As such, you will be exposed to a variety of features of NumPy and Pandas, how to write regular expressions (with an accompanying chapter), and how to perform many data cleaning tasks. Keep in mind that some topics are presented in a cursory manner, which is for two main reasons. First, it’s important that you be exposed to these concepts. In some cases, you will find topics that might pique your interest, and hence motivate you to learn more about them through self-study; in other cases, you will probably be satisfied with a brief introduction. In other words, you can decide whether to delve into more detail regarding the topics in this book.
Second, a full treatment of all the topics that are covered in this book would significantly increase the size of this book.
However, it’s important for you to decide if this approach is suitable for your needs and learning style. If not, you can select one or more of the plethora of data analytics books that are available.
This book is intended primarily for people who have worked with Python and are interested in learning about several important Python libraries, such as NumPy and Pandas.

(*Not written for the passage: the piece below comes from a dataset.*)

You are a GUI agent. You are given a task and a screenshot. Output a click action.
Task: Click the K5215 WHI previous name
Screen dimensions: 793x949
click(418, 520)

This book is also intended to reach an international audience of readers with highly diverse backgrounds. While many readers know how to read English, their native spoken language is not English. Consequently, this book uses standard English rather than colloquial expressions that might be confusing to those readers. As you know, many people learn by different types of imitation, which includes reading, writing, or hearing new material. This book takes these points into consideration to provide a comfortable and meaningful learning experience for the intended readers.
The first chapter contains a quick tour of basic Python 3, followed by a chapter that introduces you to data types and data cleaning tasks, such as working with datasets that contain different types of data and how to handle missing data. The third and fourth chapters introduce you to NumPy and Pandas (and many code samples).

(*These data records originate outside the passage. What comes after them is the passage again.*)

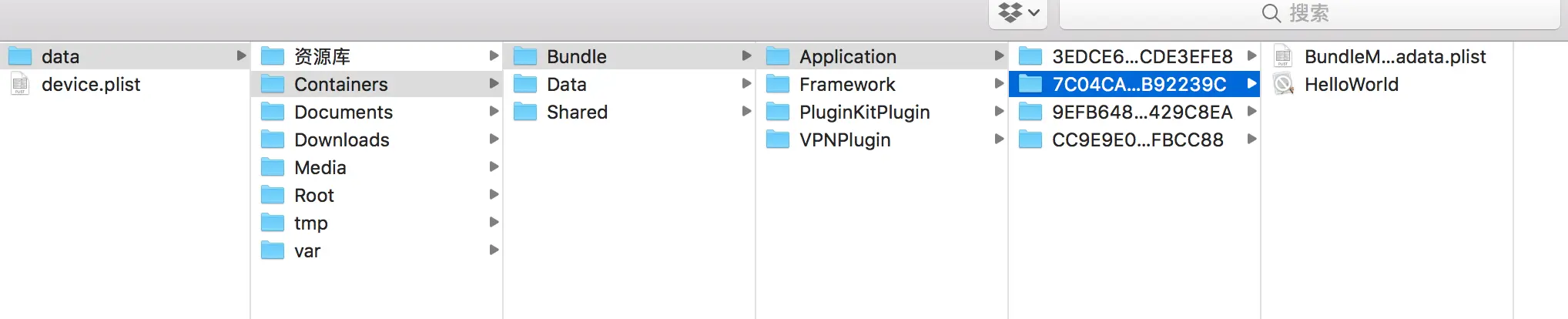Image resolution: width=1568 pixels, height=319 pixels.
Task: Click the search field
Action: pyautogui.click(x=1309, y=13)
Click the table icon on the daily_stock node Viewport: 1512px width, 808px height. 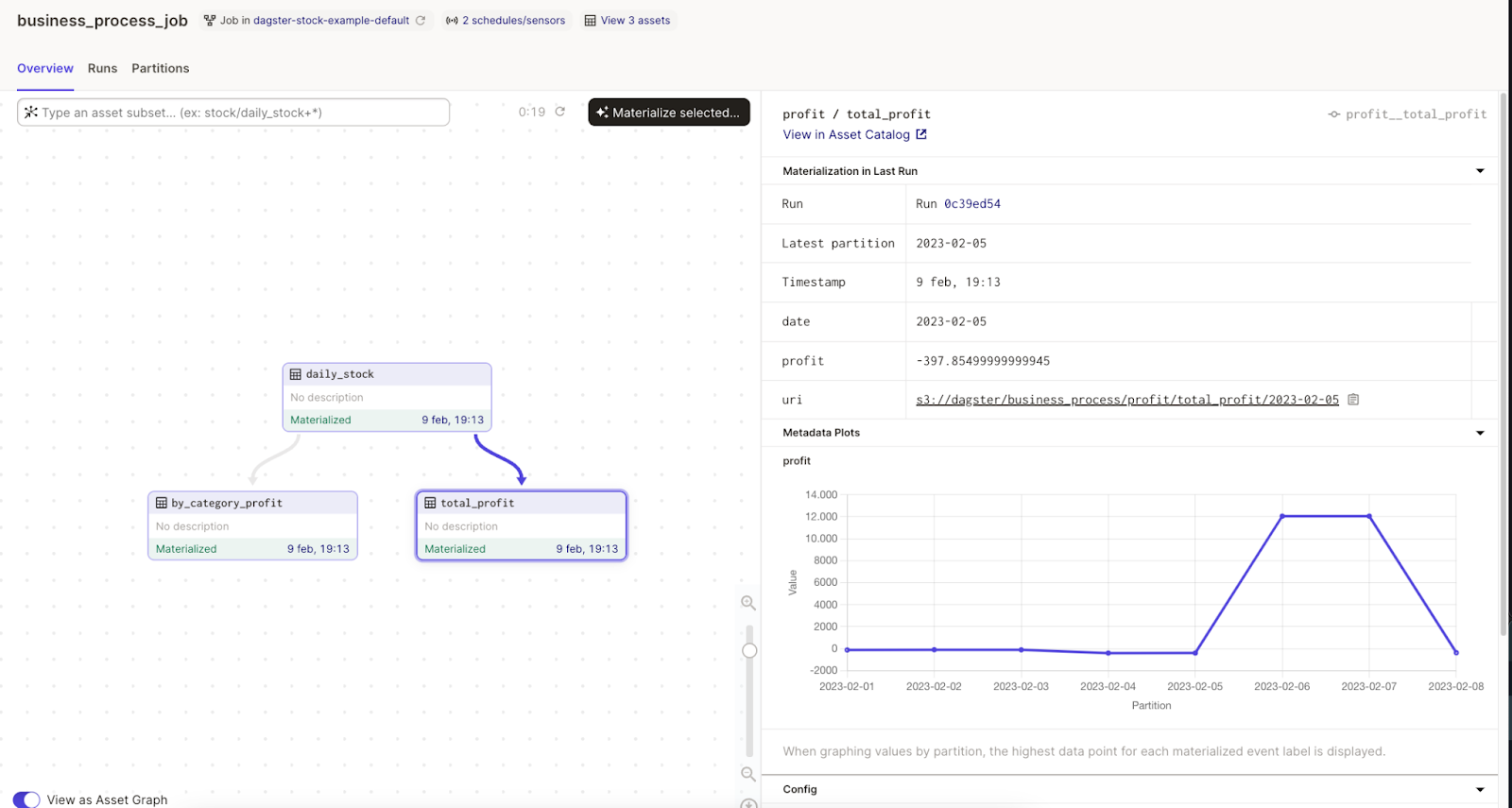pos(296,374)
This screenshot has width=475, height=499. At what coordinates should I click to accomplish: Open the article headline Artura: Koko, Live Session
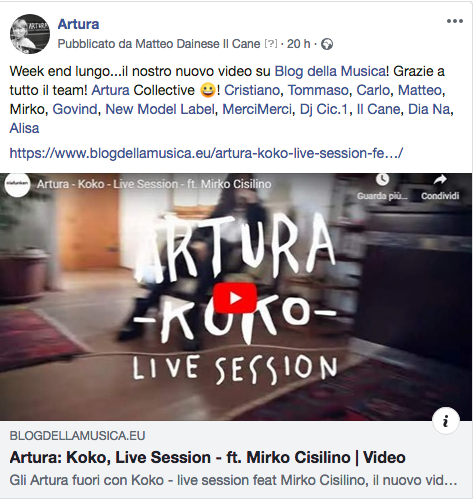[x=207, y=457]
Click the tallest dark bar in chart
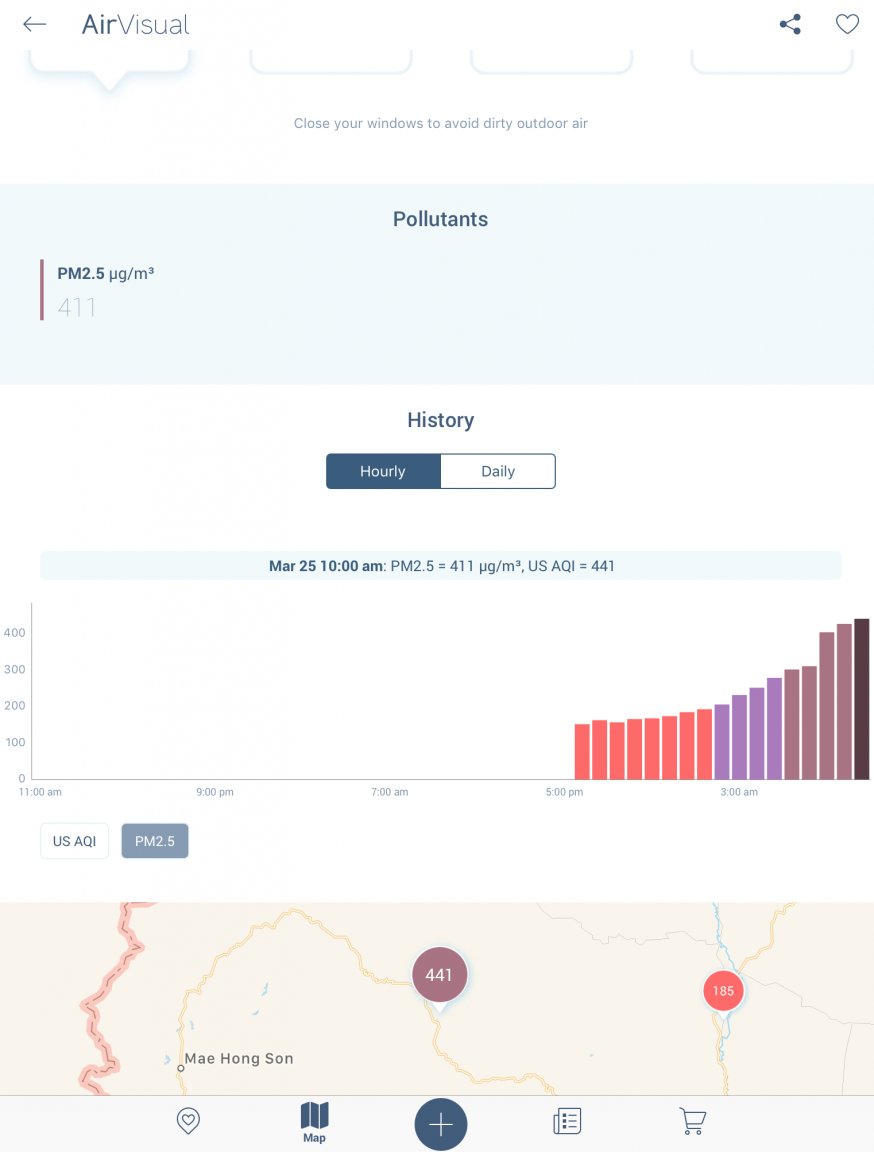The width and height of the screenshot is (874, 1152). 862,699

The fifth chapter contains fundamental concepts in probability and statistics, such as mean, mode, and variance and correlation matrices. You will also learn about Gini impurity, entropy, and KL-divergence. You will also learn about eigenvalues, eigenvectors, and PCA (Principal Component Analysis).
The sixth chapter of this book delves into Pandas, followed by Chapter 7 about R programming. Chapter 8 covers regular expressions and provides with plenty of examples. Chapter 9 discusses both SQL and NoSQL, and then Chapter 10 discusses data visualization with numerous code samples for Matplotlib, Seaborn, and Bokeh.
Most of the code samples are short (usually less than one page and sometimes less than half a page), and if need be, you can easily and quickly copy/paste the code into a new Jupyter notebook. For the Python code samples that reference a CSV file, you do not need any additional code in the corresponding Jupyter notebook to access the CSV file. Moreover, the code samples execute quickly, so you won’t need to avail yourself of the free GPU that is provided in Google Colaboratory.
If you do decide to use Google Colaboratory, you can avail yourself of many useful features of Colaboratory (e.g., the upload feature to upload existing Jupyter notebooks). If the Python code references a CSV file, make sure that you include the appropriate code snippet (as explained in Chapter 1) to access the CSV file in the corresponding Jupyter notebook in Google Colaboratory.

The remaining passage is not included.